As long as you are attractive
Only one of those helped precipitate my eventual dismissal from my place of employment, so probably I'm ahead of the game.
I've worked places where all relationships between co-workers are verboten (unless they were together prior to starting work there), whether mutual or not.
But yes, I have both hit on and been hit upon at work. Depending on how much you're working, it may be your best option to meet someone.
Bummer.
Also: "The girls had already caught two balls"? Amazing.
So you're not pulling an MGL?
Second that. Going on 25 years now.
Sort of second that as well. 6 months after the initial hook up, we were living on different continents.
My wife tried to get away, too, but I caught her.
Mine got away to Germany, while I got to enjoy the dry windy part of Oklahoma.
This sort of thing threatens the very existence of BTF ... nay, the entire internet.
Well, come on now, would you expect differently?
We should go back to pre-registration Primer for this thread. Think of the dumb joke potential!
Won't somebody please think of the childishness?
Symbolically, mermaids are usually a placeholder for the mother figure, since they have breasts for nursing but no obvious genitalia.

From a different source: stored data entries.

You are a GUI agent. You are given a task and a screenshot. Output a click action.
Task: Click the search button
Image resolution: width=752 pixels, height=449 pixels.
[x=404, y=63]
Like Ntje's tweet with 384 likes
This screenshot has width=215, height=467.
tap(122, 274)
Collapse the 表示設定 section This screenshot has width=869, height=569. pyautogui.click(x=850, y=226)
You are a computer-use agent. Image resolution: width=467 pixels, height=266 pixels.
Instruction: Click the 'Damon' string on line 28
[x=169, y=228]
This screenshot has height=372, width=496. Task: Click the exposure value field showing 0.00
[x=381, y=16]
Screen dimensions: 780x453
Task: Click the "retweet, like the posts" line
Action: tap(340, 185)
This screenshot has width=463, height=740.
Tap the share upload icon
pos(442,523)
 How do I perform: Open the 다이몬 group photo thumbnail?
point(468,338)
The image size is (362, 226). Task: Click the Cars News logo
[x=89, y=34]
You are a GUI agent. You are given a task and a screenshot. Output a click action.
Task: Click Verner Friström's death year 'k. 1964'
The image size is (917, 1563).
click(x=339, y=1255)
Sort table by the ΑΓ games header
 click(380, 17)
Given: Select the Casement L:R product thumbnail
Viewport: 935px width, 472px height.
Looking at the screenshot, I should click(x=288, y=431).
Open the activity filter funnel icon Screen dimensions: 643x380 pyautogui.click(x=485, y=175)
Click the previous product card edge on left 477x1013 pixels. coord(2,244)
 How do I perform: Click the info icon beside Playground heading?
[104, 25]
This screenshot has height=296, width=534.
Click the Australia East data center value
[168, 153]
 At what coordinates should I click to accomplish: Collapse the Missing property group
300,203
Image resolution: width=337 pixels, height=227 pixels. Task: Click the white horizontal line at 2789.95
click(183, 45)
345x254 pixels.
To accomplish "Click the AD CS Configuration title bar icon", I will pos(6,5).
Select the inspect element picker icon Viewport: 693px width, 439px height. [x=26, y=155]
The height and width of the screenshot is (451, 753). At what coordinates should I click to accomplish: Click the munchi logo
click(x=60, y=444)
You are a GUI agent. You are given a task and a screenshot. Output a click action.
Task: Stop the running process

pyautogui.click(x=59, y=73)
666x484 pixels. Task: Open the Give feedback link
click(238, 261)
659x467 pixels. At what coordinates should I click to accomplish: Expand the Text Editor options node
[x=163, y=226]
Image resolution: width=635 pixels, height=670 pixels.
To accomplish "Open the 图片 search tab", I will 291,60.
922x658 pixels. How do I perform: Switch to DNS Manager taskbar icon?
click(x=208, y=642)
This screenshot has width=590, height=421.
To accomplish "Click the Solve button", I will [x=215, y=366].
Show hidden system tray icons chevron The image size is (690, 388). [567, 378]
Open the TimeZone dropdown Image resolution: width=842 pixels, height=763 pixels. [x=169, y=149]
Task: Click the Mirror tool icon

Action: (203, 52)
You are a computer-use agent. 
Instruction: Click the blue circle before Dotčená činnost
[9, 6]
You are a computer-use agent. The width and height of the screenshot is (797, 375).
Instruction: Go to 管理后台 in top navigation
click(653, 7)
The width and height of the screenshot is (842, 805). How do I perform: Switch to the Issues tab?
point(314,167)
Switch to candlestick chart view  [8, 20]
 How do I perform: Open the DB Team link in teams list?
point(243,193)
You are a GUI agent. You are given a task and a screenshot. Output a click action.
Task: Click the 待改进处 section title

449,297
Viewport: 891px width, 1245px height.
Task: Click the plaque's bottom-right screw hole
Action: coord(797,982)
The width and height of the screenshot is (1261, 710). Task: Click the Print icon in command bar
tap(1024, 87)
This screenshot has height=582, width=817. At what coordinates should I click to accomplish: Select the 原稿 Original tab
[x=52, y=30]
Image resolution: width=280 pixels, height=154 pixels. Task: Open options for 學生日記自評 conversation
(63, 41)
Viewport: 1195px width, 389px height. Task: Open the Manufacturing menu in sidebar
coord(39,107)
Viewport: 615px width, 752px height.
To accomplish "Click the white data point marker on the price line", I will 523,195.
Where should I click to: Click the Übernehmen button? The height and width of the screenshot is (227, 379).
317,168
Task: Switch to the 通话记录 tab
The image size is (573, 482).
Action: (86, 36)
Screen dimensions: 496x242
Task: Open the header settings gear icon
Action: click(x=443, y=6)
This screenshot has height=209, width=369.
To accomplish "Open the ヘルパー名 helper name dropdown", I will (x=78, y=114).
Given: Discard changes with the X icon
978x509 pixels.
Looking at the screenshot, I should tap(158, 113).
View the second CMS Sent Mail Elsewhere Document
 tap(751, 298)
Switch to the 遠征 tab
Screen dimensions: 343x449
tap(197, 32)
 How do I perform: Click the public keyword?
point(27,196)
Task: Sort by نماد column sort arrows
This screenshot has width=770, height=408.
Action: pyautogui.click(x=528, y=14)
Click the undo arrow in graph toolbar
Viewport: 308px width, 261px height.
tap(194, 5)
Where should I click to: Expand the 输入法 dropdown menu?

They gotta have something down there.
T-Pain f###ed one.
[[ corrects position of the women, number of balls retrieved ]]
Maybe not textbook, but boy can things get ugly pretty damn fast...
I had a stormy year and half (on and off) that started as a workplace hookup. We were the same age and we were in exactly the same role, so there was no reporting relationship or anything like that... but near the end, I was seriously worried I'd be called down to HR at any moment because the final "off"/end got terribly nasty (to the point that she was threatening to go to HR even if it got both of us shitcanned).
I suppose I could say that one night after a happy hour, when she suggested we check out the boss' desk, is something I'm glad I experienced in a wild and crazy youthful indiscretion sort of way.... but I have not since and don't think I ever would again dip into the company well.
At least, not without being sure I was ready to leave the company or she was worth the possibility of that.
A-rod takes another opportunity to strike out
on second thought it's too obvious to be funny. But since work is slow, I posted it anyway.
I almost said no, but then I remembered that my ex wife and my current fiance both started out as workplace hookups. So...yeah...
Boobs. Duh.
wait ... i've had two others that were also really bad ideas.
ok, nevermind.
closer to no than maybe anyone in my field
and no for 20 years now
but never is a high, or low, bar
It was actually a creative and witty joke in theory, but I just couldn't come up with the right words. And so the one I did come up with was stupid.
That said, given some of the stories of bad breakups, I'd be scared shitless to grope the company fruit, as it were.